国内では、アフマディネジャード政権は、引き続き地方及び貧困層を重視した経済政策を継続している。また、政府要職への支持勢力の登用などにより体制内の基盤強化も進めている。しかし、油価の下落、インフレや失業率の上昇、核問題を背景とする海外企業の投資減少等の影響から、国民の間には政権の経済運営に対する不満も出てきていると言われる。また、2008年3月及び4月に実施された国会選挙では、保守派内部において政権に批判的な勢力が糾合する動きも見られた。このような中、ハメネイ最高指導者は、アフマディネジャード大統領への支持を表明しつつ、対立する勢力にも配慮する姿勢も見せており、2009年6月の大統領選挙に向けた各勢力の動向が注目される。
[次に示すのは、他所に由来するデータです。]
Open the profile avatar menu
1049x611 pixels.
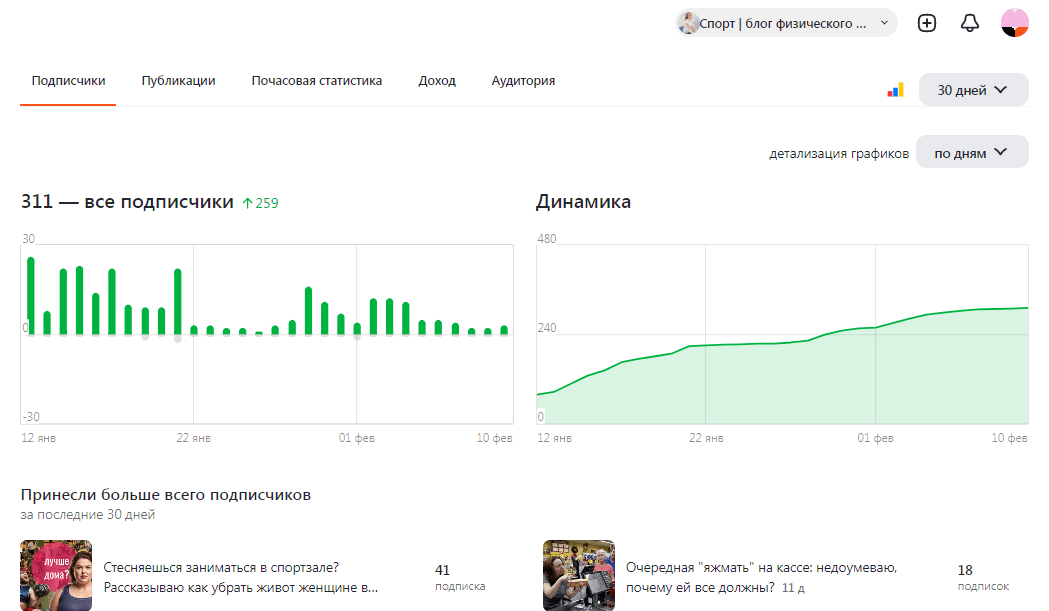pyautogui.click(x=1014, y=23)
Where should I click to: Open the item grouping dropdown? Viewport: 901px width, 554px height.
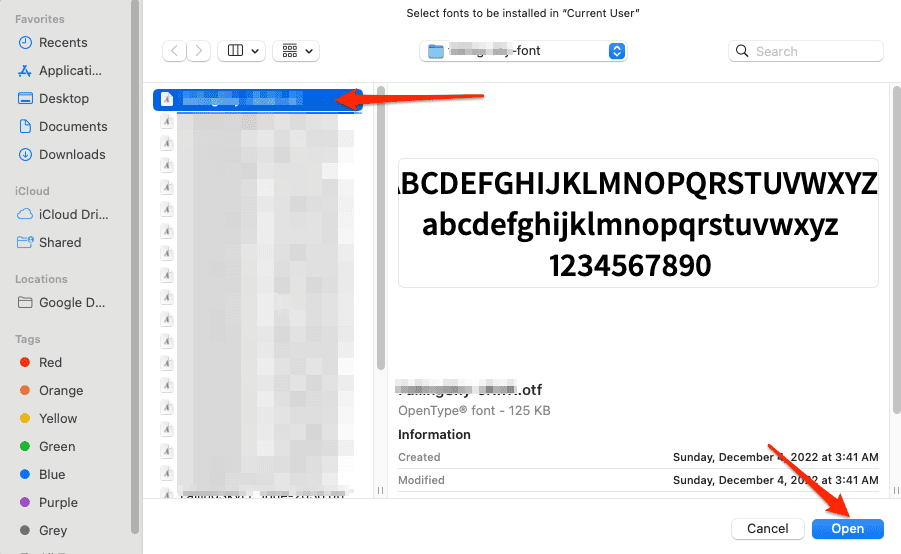(x=296, y=51)
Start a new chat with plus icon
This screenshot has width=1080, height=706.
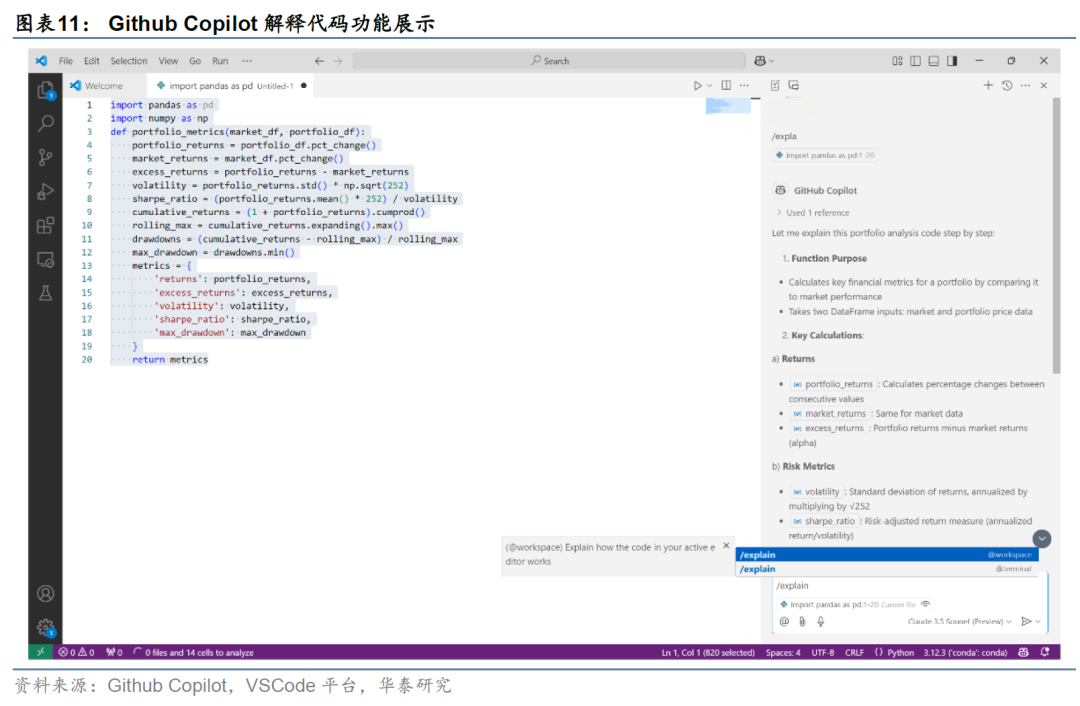pyautogui.click(x=988, y=86)
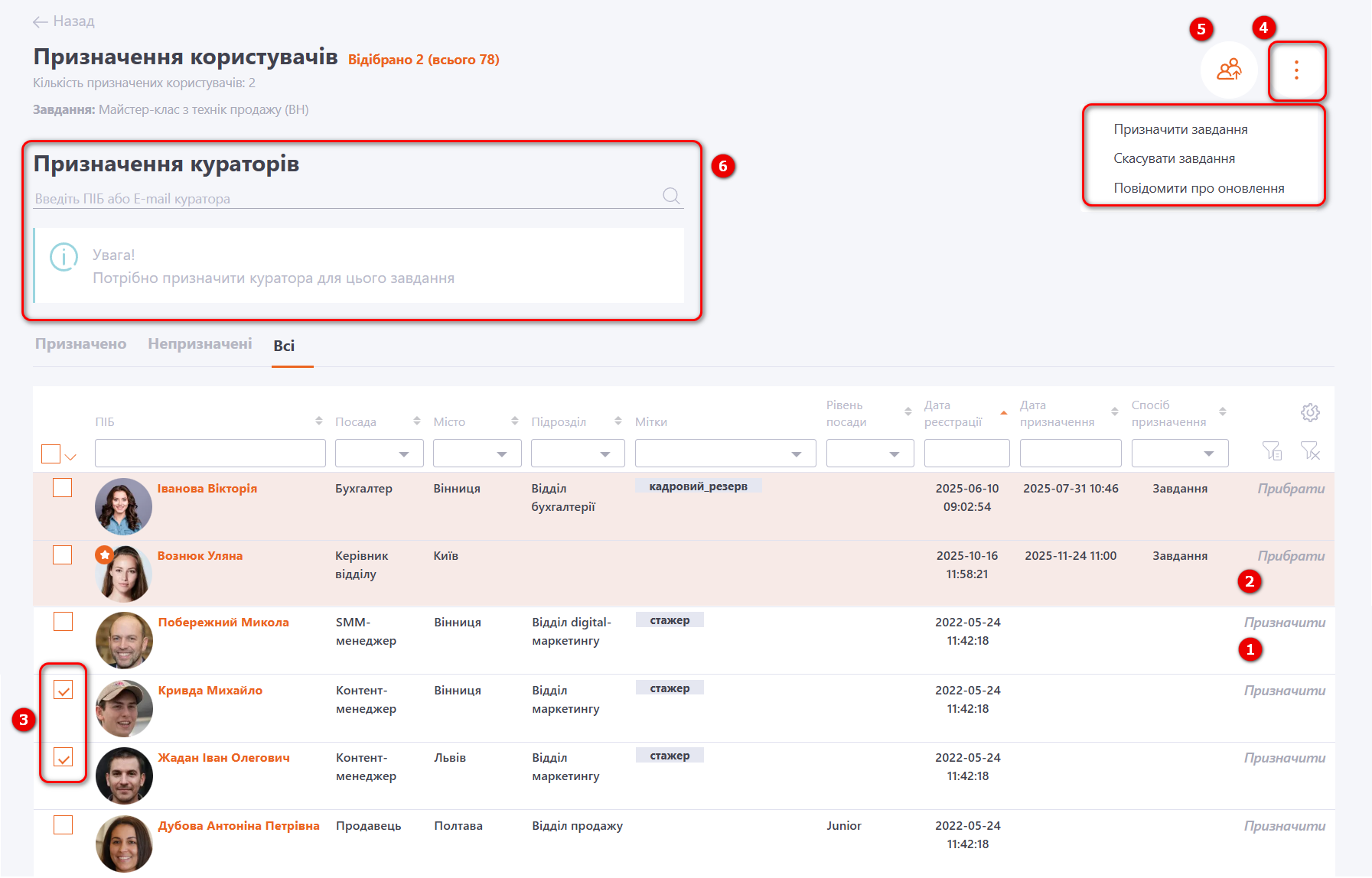Click the table settings gear icon

pos(1310,413)
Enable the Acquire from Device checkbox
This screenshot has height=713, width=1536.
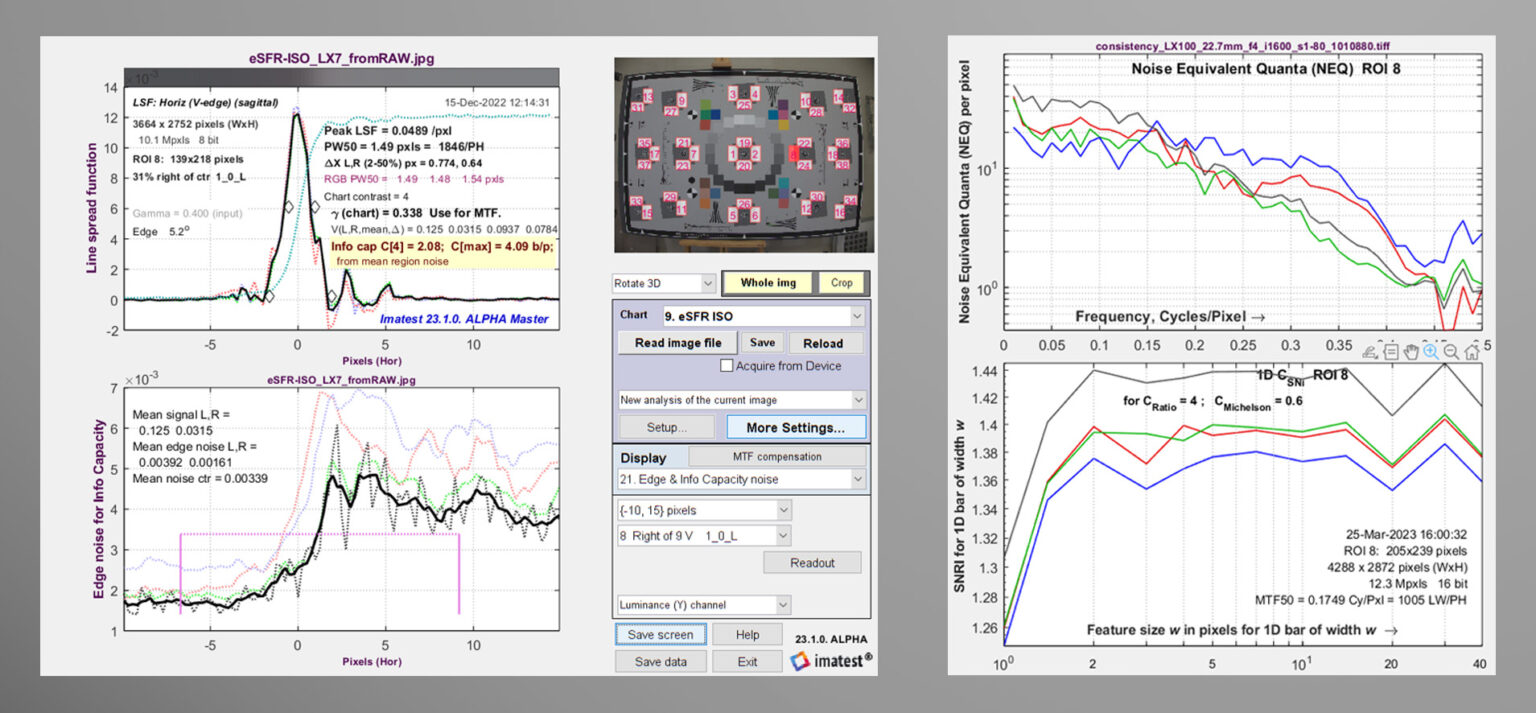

外交面では、引き続き核問題が国際社会の注目を集めた。

2007年12月、米国は、「イラン政府の指示の下で軍部が核兵器開発を行っていたが2003年秋以降同開発を停止した。しかし、イランは少なくとも核兵器を開発する選択肢を維持し続けている。」との評価を記した国家情報評価書(NIE)を公表した。これを受け、イランは、核問題における「勝利宣言」を行うとともに、2007年に国際原子力機関(IAEA)との間で取り交わした未解決の問題の解決に向けた「作業計画」の着実な実施を図った。また、イランをめぐる緊張の低減を背景に、ロシアがイランのブシェール原発向けに核燃料を搬入したほか、中国はイランとヤダバラン油田開発に関する大型契約を締結した。

2月、IAEAは、同事務局長報告にて、「作業計画」については、「一定の進ちょくが見られる」としたものの、同報告を含め、その後、5月、9月及び11月に発出された事務局長報告においても、「イランの核活動が平和的であるとの保証を与え得ない」との内容が記された。

3月には、国連安保理が、2006年12月の安保理決議第1737号並びに2007年3月の安保理決議第1747号に続き、資産凍結対象等を追加する措置等を含む安保理決議第1803号を採択したが、イランは、同決議の履行期限(5月2日)を過ぎても前向きな対応を示さなかった。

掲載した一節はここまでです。